In looking at the current polls, we need to keep in mind that a poll – to the extent it is even accurate – is like a photograph.  It is a picture of the situation today.  Any predictions based on the polls are pure conjecture.  Being ahead today does not mean a candidate will actually win in a couple weeks.

In looking at the most current numbers, I apply a couple Larry’s rules of thumb – that Republicans surge in the final days and that the GOP will do better than polls suggest by a minimum of 3 to 5 points.  If you apply that to the current data, the control of the House is a toss-up at this moment – but Republicans are moving up.

Let’s look at the numbers.

Since both sides talk about this election being “nationalized” – essentially a referendum on President Trump – we should look at his figures first.  I should interject, that I am not convinced that this or any election can be fully nationalized. The Democrat House Speaker was not entirely wrong when he said that “all politics is local.”  We need to keep in mind that President Barack Obama won two impressive victories while his Party was sinking into political oblivion across the country in all those “local” legislative races.

According to the ABC/Washington Post survey, Trump has moved up 2.9 percentage points in personal popularity.  Averaging out the key polls, he has moved up to 43.5 percent in favorable rating.  That is close to the historic teeter point separating a Democrat or Republican win.

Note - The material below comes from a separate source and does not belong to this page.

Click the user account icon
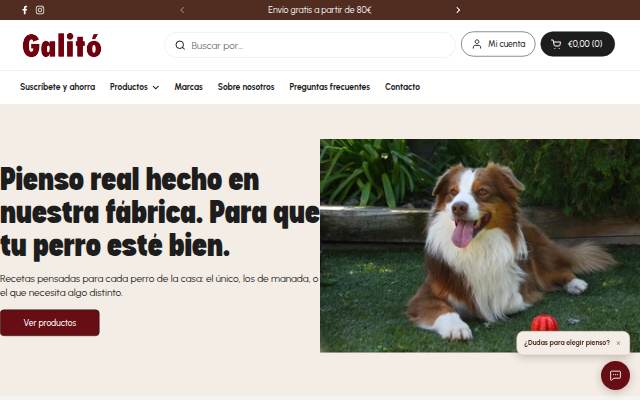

The most optimistic statistics for the Democrats are also the most unreliable.  It is what is known as the “generic ballot,” in which voters are asked to reveal their party preference.  At this moment, it is advantage Democrats by an 11-point margin, 53 to 42.  This tends to be unreliable because Democrat voters tend to be highly concentrated in urban districts.

By way of example, let’s say there are 1000 voters in four congressional districts and 700 of them are Democrats.  The generic poll would show a Democrat advantage of more than 2 to 1.  But if 90 percent of the democrats were in only one district, Republicans would prevail in the other three.  Pollsters try to take this into consideration when doing the sampling, but it remains a problem.

What should be causing some apoplexy at the Democratic National Committee headquarters is the polling by congressional district.  It actually shows a very slim Republican advantage of 47 to 46 over the Democrat candidates.  That would suggest a lot of incumbent retention or retaining Republican open seats.  This polling gives a better indication of what is happening on the ground in the real contests.

As Patrick Murray, director of Monmouth University Polling Institute describes it: The GOP congressional seats that were initially believed to be out of reach for Democrats, but shifted to become battle ground districts, are now drifting back out of reach.  This means that Democrats haver fewer and fewer opportunities to pick up Republican-held seats.  Still, there are more Republican seats considered competitive than the Democrats need to take over the House.

Of the major voting blocs claimed by the Democrats, the women’s vote seems to be the most discussed.  Recent polls show an advantage for the Democrats by 59 to 37 percent.  That is a pretty big gender gap, if it is true.  But it is really only a 4 percent shift in the women’s vote compared to Trumps election victory in 2016.  This can easily be made up from marginal increases in GOP votes from other groups, such as men and even minorities.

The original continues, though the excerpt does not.